Immigration reforms are coming fast and furious. It's hard to imagine an area of immigration that has been left untouched by former Citizenship and Immigration Minister Jason Kenney or his replacement, Chris Alexander. These changes include the following:
- Termination of the federal Immigrant Investor Program and Entrepreneur Program;
- Significant cuts to the Interim Federal Health Program aka "Refugee Health";
- Controversial reforms to the Citizenship Act;
- The euphemistically titled "Balanced Refugee Reform Act" which elevates expediency and efficiency as paramount considerations in immigration policy;
- The conditional permanent residency to combat marriage fraud;
- The atrociously entitled "Deporting Foreign Criminals Faster Act" which would allow the removal of Permanent Residents with no right of appeal regardless of the nature of the criminal conviction based merely on the length of sentence imposed (over 6 months); and, among many other reforms,
- Reforms to the Temporary Foreign Worker Program.
There's little doubt in my mind that the Live in Caregiver program (the "Nanny" program) will next on the (chopping) block.
I believe that the program will either be terminated, or that (caregivers) will lose their ability to apply for permanent residence.
I do not believe that the government will be waiting until the next election to do this.

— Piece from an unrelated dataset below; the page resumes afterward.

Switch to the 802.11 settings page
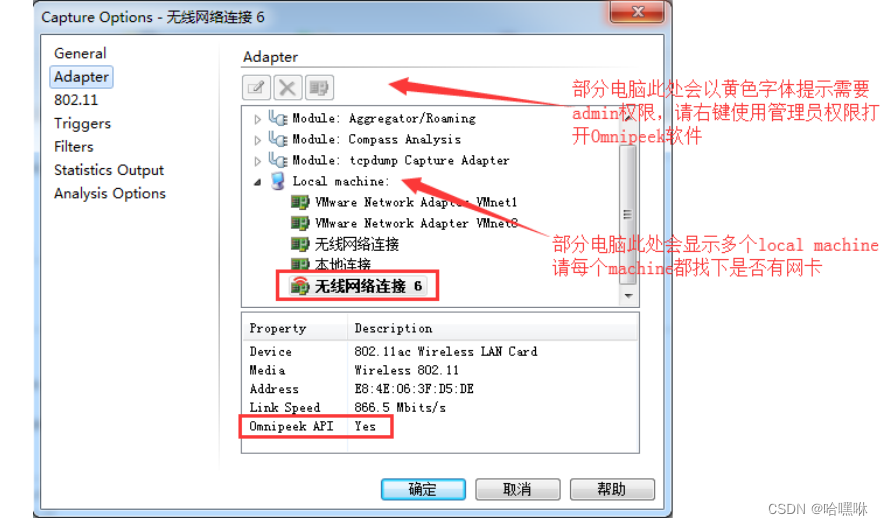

I believe that the CPC has already lost this particular community, and the cat’s out of the bag.
Canada is one of the few (if not the only) country that offers a pathway to citizenship for low wage (and considered low skill) 'nannies' making a destination of choice of many Filipinas seeking a better life abroad. There are approximately 20,000 foreign live-in-caregivers working in Canada at any one time. Most of the Filipino community in Canada can trace their arrival to it.
The concerns surrounding the program include the following:
- It's become a "hidden form of family reunification";
- Most do not continue as nannies or caregivers after completing their requisite hours; and
- Many nannies or caregivers are working for relatives in Canada "raising the question of whether such employment would be available for non-family members".
Of course, this is a familiar program. Vacuous concerns are raised regarding a particular problem (processing times, allegations of abuse) justifying significant reform or elimination. This happened with the Skilled Worker Class (backlog) and the In Canada Refugee Process. These specious concerns are now being raised with the Spouse or Common Law Partner in Canada Class.